Democracy for Development Institute (D4D), today launched the paper “Connectivity for Development: Taking the Highway for Economic Growth”, a research with focus in Kosovo, Albania and Serbia. The research was prepared in cooperation between D4D, European Movement in Albania and Transconflict Serbia, with the support from the European Fund for the Balkans (EFB).
The paper seeks to enlighten the complexity of Berlin Process, especially the Connectivity Agenda.
Valëza Zogjani, Policy Researcher at D4D, emphasized that operating in a region that is still suffering the consequences of the recent conflicts of the late 1990s, political rivalry between states and bilateral disputes, difficulties and economic barriers applied between states certainly do not facilitate the implementation of the goals of this Agenda, which is to achieve trust among the people of the region through key points that enable their cooperation growth, at least the economic one, through investments in interconnection infrastructure.
“But of course, the Connectivity Agenda is also affected by the unequal level of development of the countries, the low level of state capacity of participating states to implement soft and strong infrastructure measures, negatively affect the maximal benefit of this Agenda”, said Ms. Zogjani
Mona Xhexhaj from European Movement in Albania said that while we are talking about Albania, Connectivity Agenda projects are in different stages of implementation and somehow in line with specific implementation deadlines. However, she emphasized that some of the challenges that are slowing down the process of advancing projects are the administrative capacities and the compliance with mandatory technical standards.

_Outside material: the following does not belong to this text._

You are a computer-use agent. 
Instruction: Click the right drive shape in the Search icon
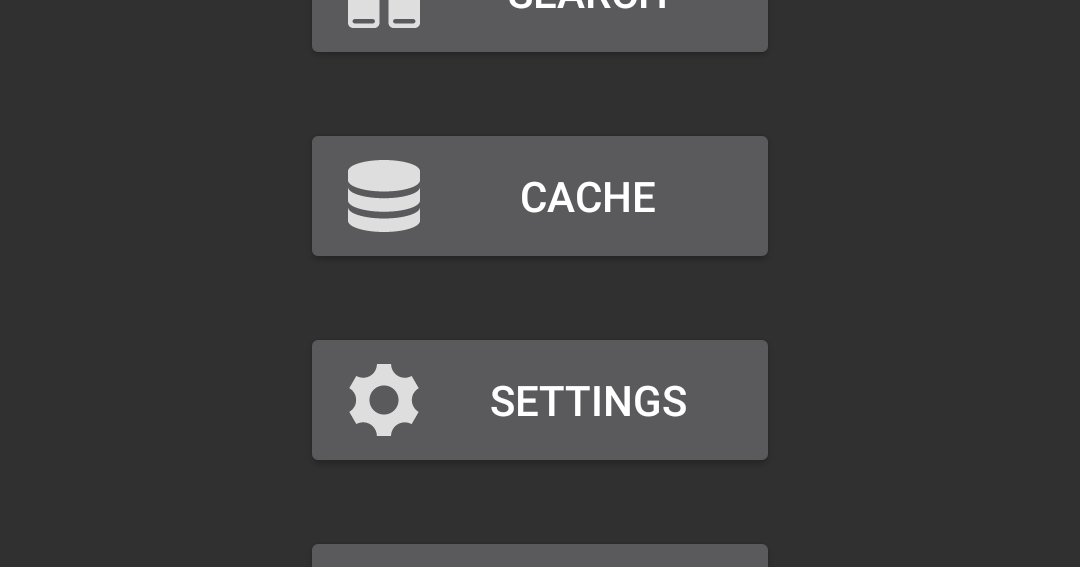point(404,14)
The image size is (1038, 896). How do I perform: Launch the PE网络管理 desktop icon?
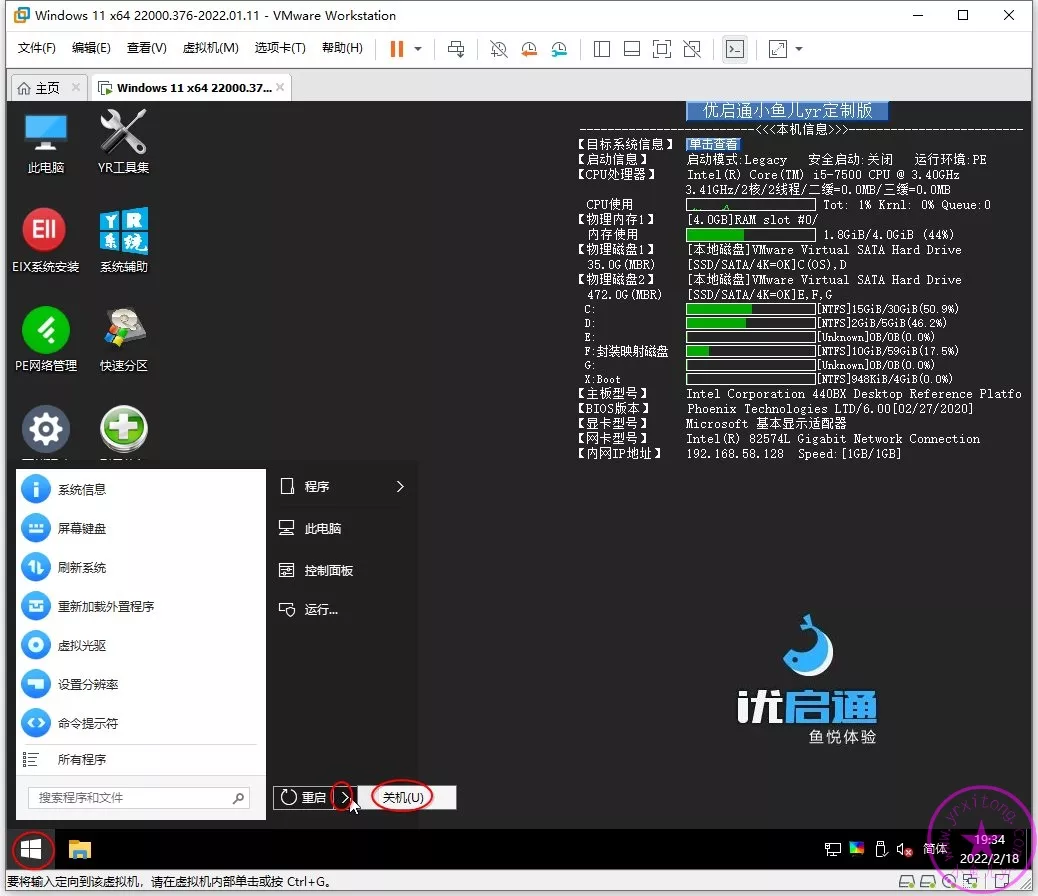click(x=45, y=337)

Dritero Arifi, university professor, stressed that the Berlin Process did not achieve the expected objectives. “Without regional reconciliation, this cannot be the proper agenda for the Berlin Process. This has not happened, and it can be addressed as a failure of the European Union”, said Mr. Arifi.
Meanwhile, Donika Emini, Researcher at Kosovar Centre for Security Studies (KCSS), said that the Berlin Process is a political process, which Kosovo should have benefited to the maximum, since it is the only process where Serbia couldn’t block.